LEY DE ESTUPEFACIENTES: NUEVA JURISPRUDENCIA DE LA CORTE SUPREMA

El día 25 de agosto de este año 2009 se ha hecho público el texto del fallo “ARRIOLA”. Debido a su extensión nos limitaremos a ofrecerles nuestras reflexiones y recomendaciones al personal de fuerzas de seguridad que resulte preventor en un hecho supuestamente en infracción a la Ley 23737 (Ley Federal de Estupefacientes).

Relanzando la antigua jurisprudencia sentada en el Fallo “Bazterrica”, la actual conformación de la Corte Suprema de Justicia ha decidido reconocer la necesidad de respetar las acciones realizadas en la intimidad. En el caso concreto, se decidió absolver a imputados por tenencia de estupefacientes para uso personal.

Y AHORA QUE???

Sería una buena pregunta que puede hacerse todo personal que por razón de su función pueda hallarse frente a una situación en la cual no sepa cómo debe actuar. Como profesionales del Derecho, creemos necesario ayudarlos a aclarar algunas cuestiones puntuales:
  • La tenencia de todo estupefaciente prohibido sigue siendo delito, mientras la Ley Federal de Estupefacientes no sea modificada.
  • Aquellos funcionarios que en ejercicio de sus funciones detengan a una persona presuntamente responsable de infringir la Ley 23737 y secuestren una sustancia prohibida, estarán actuando legalmente, y ninguna responsabilidad civil o penal les corresponderá por sus actos.
  • No obstante lo dicho, y acorde al espíritu del fallo, será importante que quienes tienen entre sus obligaciones específicas actuar en casos de estupefacientes, SE CONCENTREN EN PREVENIR LA PRODUCCIÓN, VENTA Y TRÁFICO DE SUSTANCIAS PROHIBIDAS, concentrando su acción en ello y no en detener a quienes realicen acciones que podemos no compartir o no aprobar, pero que están protegidas por la Constitución Nacional.
Según estadísticas hechas públicas recientemente, el 85% de las causas por Infracción a la Ley 23737 son por tenencia para consumo. Estas causas producen el desvío de recursos humanos estatales necesarios para investigar y condenar a quienes se benefician y se hacen millonarios gracias a los consumidores o adictos. Más visible es el perjuicio que la sociedad sufre cuando un funcionario debe dejar de protegerla para llevar a una persona detenida con estupefacientes para consumo personal a la oficina donde se escribirá el sumario del procedimiento. Un cigarrillo de marihuana deja a una persona “marcada” y criminalizada por muchos años, deja a los vecinos con varios funcionarios menos para cuidarlos y con un patrullero menos para recorrer la ciudad, mientras esos funcionarios pierden tiempo con papeleo en una oficina.

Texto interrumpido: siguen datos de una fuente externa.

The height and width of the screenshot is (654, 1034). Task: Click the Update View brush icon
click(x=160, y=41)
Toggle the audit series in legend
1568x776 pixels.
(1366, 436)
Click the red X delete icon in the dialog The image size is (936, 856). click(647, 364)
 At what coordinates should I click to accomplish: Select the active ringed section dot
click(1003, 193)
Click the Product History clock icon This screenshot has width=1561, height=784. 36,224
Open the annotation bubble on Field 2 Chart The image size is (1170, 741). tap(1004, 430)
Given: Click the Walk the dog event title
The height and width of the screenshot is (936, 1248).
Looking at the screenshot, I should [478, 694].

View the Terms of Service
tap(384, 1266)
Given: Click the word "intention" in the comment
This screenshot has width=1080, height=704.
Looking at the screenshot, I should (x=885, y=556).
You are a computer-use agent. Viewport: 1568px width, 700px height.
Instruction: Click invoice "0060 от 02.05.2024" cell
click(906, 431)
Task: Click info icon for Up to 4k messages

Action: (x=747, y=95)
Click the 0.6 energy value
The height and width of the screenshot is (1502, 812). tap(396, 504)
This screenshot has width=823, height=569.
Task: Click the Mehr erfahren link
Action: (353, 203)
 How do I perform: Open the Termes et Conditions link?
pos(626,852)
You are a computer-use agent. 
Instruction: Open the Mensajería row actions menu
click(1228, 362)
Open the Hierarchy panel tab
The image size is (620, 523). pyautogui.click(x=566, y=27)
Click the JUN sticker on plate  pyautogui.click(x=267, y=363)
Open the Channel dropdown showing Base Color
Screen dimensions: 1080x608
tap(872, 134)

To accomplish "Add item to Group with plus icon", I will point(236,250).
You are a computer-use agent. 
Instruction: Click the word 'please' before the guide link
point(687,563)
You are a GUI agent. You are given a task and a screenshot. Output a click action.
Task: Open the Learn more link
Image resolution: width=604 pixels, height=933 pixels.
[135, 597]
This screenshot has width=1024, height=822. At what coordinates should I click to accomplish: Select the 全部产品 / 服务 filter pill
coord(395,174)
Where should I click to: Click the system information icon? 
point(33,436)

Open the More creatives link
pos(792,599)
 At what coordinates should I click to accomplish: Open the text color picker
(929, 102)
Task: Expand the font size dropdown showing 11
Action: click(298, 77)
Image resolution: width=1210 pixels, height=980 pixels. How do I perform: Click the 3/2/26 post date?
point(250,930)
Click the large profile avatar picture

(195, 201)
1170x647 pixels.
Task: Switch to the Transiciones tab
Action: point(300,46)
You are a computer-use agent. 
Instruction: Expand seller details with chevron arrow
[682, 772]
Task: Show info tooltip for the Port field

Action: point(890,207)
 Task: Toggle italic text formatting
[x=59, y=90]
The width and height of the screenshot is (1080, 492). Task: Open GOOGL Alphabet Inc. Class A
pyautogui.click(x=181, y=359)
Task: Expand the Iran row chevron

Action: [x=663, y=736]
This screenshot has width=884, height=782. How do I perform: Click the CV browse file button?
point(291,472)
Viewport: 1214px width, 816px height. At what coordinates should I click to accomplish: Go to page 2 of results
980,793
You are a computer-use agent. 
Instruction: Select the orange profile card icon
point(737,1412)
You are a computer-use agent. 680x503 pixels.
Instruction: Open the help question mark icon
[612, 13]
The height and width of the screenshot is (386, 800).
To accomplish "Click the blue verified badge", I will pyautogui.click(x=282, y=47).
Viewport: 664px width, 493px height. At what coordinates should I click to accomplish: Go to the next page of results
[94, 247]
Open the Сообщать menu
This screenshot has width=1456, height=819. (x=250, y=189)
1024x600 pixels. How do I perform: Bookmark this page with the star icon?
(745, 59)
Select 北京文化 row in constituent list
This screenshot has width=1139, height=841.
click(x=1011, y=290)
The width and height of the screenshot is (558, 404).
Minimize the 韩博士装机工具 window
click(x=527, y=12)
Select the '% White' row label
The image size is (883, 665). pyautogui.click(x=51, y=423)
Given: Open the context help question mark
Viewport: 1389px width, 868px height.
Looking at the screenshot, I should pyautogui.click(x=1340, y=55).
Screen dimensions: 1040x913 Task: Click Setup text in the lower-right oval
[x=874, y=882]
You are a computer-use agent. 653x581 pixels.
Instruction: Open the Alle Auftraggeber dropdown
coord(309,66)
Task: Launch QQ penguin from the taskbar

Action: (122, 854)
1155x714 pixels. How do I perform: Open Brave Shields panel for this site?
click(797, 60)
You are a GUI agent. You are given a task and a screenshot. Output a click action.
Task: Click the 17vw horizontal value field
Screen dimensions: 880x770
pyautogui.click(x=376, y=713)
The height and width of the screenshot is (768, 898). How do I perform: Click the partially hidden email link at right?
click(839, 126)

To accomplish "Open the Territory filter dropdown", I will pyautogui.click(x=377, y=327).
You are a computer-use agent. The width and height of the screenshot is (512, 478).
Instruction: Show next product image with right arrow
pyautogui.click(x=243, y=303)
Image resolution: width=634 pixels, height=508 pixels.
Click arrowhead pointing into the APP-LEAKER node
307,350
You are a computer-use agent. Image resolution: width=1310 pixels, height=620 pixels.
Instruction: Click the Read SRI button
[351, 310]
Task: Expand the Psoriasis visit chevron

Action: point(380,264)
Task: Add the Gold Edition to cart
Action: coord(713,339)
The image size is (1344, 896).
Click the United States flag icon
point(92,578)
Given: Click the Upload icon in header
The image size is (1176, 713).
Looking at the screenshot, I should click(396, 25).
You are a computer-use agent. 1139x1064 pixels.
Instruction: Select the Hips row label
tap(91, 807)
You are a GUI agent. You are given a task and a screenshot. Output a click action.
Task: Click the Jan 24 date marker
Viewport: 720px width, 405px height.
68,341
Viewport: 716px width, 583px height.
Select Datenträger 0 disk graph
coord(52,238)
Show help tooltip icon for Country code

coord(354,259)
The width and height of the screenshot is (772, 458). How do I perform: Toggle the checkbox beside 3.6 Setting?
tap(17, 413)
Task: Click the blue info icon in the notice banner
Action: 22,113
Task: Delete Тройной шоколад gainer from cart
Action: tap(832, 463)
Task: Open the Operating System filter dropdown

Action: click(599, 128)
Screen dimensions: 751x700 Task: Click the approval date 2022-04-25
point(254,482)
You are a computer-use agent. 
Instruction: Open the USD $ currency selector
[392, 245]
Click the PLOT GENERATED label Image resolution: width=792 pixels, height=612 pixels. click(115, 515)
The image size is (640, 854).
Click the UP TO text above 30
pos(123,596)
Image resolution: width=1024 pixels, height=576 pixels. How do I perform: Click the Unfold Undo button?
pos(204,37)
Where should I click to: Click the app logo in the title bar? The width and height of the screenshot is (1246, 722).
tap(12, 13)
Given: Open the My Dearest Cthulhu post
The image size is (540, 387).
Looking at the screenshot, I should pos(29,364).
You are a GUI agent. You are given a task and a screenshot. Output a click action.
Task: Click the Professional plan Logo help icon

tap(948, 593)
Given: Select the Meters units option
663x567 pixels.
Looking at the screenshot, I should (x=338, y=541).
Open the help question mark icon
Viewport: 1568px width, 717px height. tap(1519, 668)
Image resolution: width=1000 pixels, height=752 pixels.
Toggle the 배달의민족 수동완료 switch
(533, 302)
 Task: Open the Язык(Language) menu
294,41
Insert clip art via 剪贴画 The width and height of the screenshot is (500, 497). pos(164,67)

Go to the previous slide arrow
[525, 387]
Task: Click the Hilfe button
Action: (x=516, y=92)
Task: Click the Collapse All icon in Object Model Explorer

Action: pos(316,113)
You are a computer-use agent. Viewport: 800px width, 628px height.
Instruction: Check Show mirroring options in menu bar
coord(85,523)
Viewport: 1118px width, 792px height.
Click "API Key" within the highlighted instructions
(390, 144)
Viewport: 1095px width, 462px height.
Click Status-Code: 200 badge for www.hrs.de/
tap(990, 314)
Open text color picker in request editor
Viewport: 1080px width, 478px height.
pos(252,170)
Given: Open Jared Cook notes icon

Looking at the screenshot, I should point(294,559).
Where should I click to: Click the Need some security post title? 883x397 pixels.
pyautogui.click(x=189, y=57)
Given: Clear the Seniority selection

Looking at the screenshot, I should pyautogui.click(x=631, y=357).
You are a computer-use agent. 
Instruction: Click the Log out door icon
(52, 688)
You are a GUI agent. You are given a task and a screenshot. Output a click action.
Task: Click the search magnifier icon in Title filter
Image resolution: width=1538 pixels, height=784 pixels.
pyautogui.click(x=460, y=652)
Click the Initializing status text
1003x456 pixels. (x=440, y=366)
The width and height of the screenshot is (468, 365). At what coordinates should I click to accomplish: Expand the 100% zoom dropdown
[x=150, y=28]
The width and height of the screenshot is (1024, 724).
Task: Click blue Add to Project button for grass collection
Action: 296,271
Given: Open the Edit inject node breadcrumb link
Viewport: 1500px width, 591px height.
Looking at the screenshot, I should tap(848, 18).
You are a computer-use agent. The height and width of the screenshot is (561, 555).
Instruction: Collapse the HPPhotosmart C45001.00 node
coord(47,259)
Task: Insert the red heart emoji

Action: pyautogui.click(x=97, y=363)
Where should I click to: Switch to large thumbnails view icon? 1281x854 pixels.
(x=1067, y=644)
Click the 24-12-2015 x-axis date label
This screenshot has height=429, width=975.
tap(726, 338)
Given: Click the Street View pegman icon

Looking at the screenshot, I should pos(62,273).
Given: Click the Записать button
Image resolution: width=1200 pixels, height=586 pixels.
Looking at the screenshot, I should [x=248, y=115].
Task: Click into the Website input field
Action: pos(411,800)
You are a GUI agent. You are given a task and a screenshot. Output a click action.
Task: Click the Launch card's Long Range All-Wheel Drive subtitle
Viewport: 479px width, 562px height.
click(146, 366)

Citamos a continuación un fragmento del fallo “ARRIOLA” que consideramos fundamental para el estudio de los funcionarios: “(...) No hay dudas que en muchos casos los consumidores de drogas, en especial cuando se transforman en adictos, son las víctimas más visibles, junto a sus familias, del flagelo de las bandas criminales del narcotráfico. No parece irrazonable sostener que una respuesta punitiva del Estado al consumidor se traduzca en una revictimización (...)”

A modo de cierre, queremos transcribir el Artículo 19 de la Constitución Nacional Argentina, para abrir un diálogo y una reflexión que con más profundidad jurídica trataremos en la próxima aparición de FUNCIONAR.

CONSTITUCIÓN NACIONAL
Artículo 19.- Las acciones privadas de los hombres que de ningún modo ofendan al orden y a la moral pública, ni perjudiquen a un tercero, están sólo reservadas a Dios, y exentas de la autoridad de los magistrados. Ningún habitante de la Nación será obligado a hacer lo que no manda la ley, ni privado de lo que ella no prohíbe.